- **Passage to read**
Friday, November 30, 2012

I just have to decide what you hiding from

Presently there are 3 songs that either gives me goosebumps and chills up and down my spine, or makes me want to cry.

1. Don't Judge Me
2. Freedom
3. Kiss Me

it can get ugly before it gets beautiful



Nothing like some good hh to slap me into sense again.
My fascination with 1D & Larry Stylinson is really creeping me out.
It's..it's like a dam broke from the pent up closet shipping before, to this huge whoosh.

But this, Chris Brown is really, really good.
I loved it the first second I heard it.
Thank you, it's perfect.

please don't judge me, and I won't judge you.

Thursday, November 29, 2012

happy thoughts

These days I cannot find strength in me to entertain my social life, and I have been politely declining offers to go out.

For today, I am so very glad to have done so, as I had been hopelessly roiling in my Larry feels the whole day.
You only know so well that I stayed up the whole night last night reading the fanfic, and I only went to sleep at 6.
And thereafter, till 11 in the morning, my dreams revolved only around Harry & Louis.
(Okay I admit several other ships were present for unknown reasons idek why.)
It was the first thing I thought of when I awoke, and it was really not long before I took to reading the rest of the chapters that awaited me.
How about it required a lot of laying in bed with blankets and pillows around me whilst being immersed in gripping emotions that was the fanfic, until 1.

And then Anis came home.

- **To do**
[A] Decide whether each statement agrees with the fanfic blog post, answering yes or no and quoting the words that settle it: (i) The writer names three songs that bring goosebumps or make them want to cry. (ii) The writer fell asleep around midnight after reading. (iii) Lately the writer has been accepting invitations to go out.
[B] Carry on the fanfic blog post from its final line.

- **Provided data**
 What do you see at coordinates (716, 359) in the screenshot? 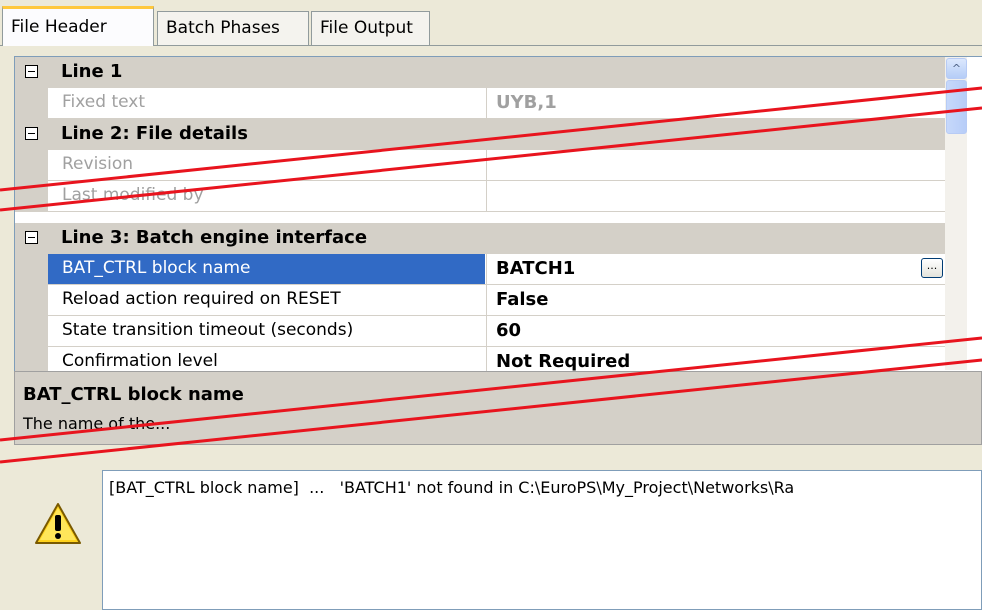
I see `property-value: Not Required` at bounding box center [716, 359].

- **Task responses**
[A]
(i) Yes: "Presently there are 3 songs that either gives me goosebumps and chills up and down my spine, or makes me want to cry."
(ii) No: "I only went to sleep at 6."
(iii) No: "I have been politely declining offers to go out."

[B]
I was scrambling to hide the evidence from her - a most avid Directioner - and clutching the laptop so close but she got it in the end and that's how she found out I am a closet Larry shipper.
And the rest of the day was spent most casually in the room with me just occasionally whimpering and crying and moaning because of the feels.
I'm moderately relieved I can finally express this with someone.
I say 'moderately' because a part of me is too proud to admit I really do ship Larry, especially since I have been stating defiantly that I DON'T for the past few months, and you know that that is a lie.
But...the feels.

It is not just Larry itself, but the fanfiction was also beautifully written.
No, it really is the most beautifully written one I have ever had the privilege of reading.
The style of writing, oh god, it was beautiful.
There was vagueness; it was writing from which inferences have to be made.
The wording and description were beautiful; it is not a languished, literal thing.
I had learnt many more beautiful words from reading it; the vocabulary was beautiful.
The plot was beautiful.
It really came across as something beautiful and believable and not tacky, so unlike the everyday fanfiction that you just know is exaggerated wishful thinking of a fangirl.
Everything was perfect, and I feel so reluctant to read another version of Larry, lest the images created shatter and become ruined.

And there was smut - but of course there will be smut.
Except there wasn't, not really.
It was hidden.
Hidden and so obvious at the same time.
It was a clever skill.
You could even call it clean smut, which really is an indignant oxymoron.
I promise you, there wasn't any, any vile words in it that one would normally consider hugely imperative while writing smut.
Not even the mildest ones.
None.
At.
All.
For which I am so thankful just because.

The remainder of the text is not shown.